Our method achieves state-of-the-art results in the semi-supervised settings on the Cityscapes and Pascal VOC datasets.
- Score: 74.8791451327354
- License: http://creativecommons.org/licenses/by-nc-nd/4.0/
- Abstract: Recently, significant progress has been made on semantic segmentation.
However, the success of supervised semantic segmentation typically relies on a
large amount of labelled data, which is time-consuming and costly to obtain.
Inspired by the success of semi-supervised learning methods in image
classification, here we propose a simple yet effective semi-supervised learning
framework for semantic segmentation. We demonstrate that the devil is in the
details: a set of simple design and training techniques can collectively
improve the performance of semi-supervised semantic segmentation significantly.

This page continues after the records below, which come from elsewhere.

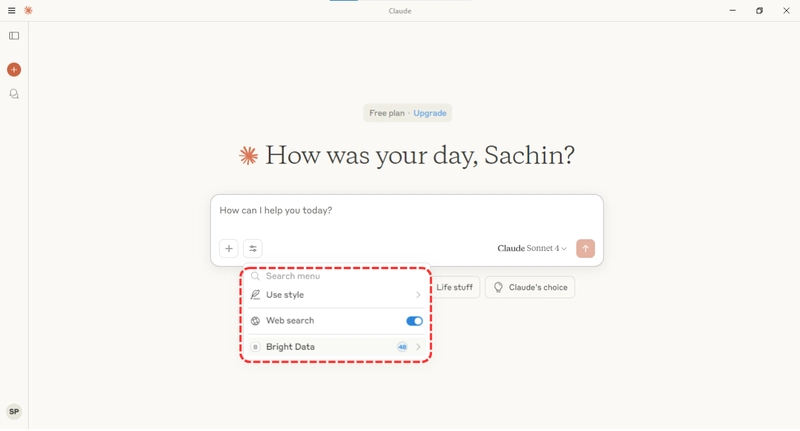Start a new chat with orange plus icon
The image size is (800, 431).
coord(14,69)
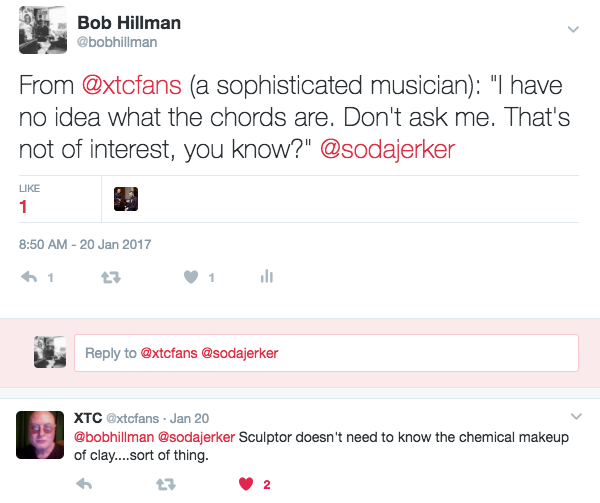Screen dimensions: 600x503
Task: View tweet activity bar chart icon
Action: pos(266,277)
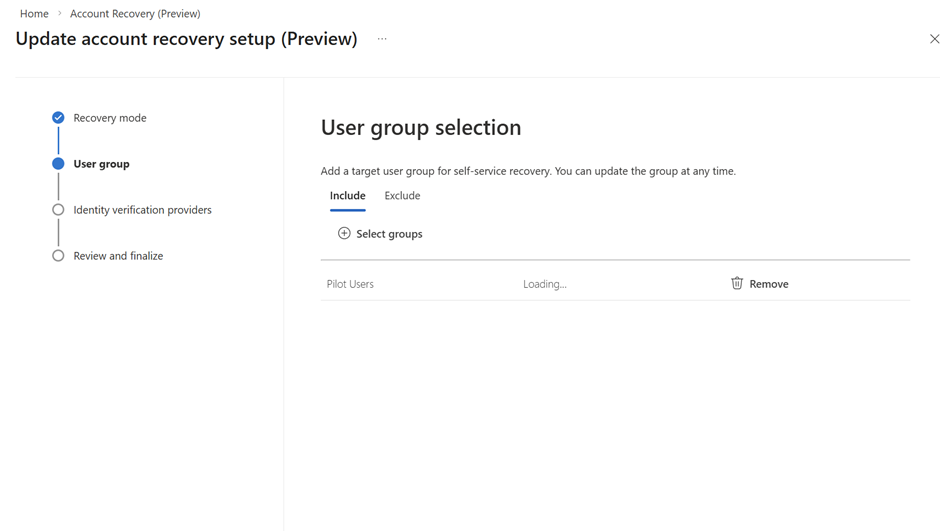
Task: Go to Home via breadcrumb
Action: [x=34, y=14]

Previous works [3, 27] fail to employ strong augmentation in pseudo label
learning efficiently, as the large distribution change caused by strong
augmentation harms the batch normalisation statistics. We design a new batch
normalisation, namely distribution-specific batch normalisation (DSBN) to
address this problem and demonstrate the importance of strong augmentation for
semantic segmentation. Moreover, we design a self correction loss which is
effective in noise resistance. We conduct a series of ablation studies to show
the effectiveness of each component. Our method achieves state-of-the-art
results in the semi-supervised settings on the Cityscapes and Pascal VOC
datasets.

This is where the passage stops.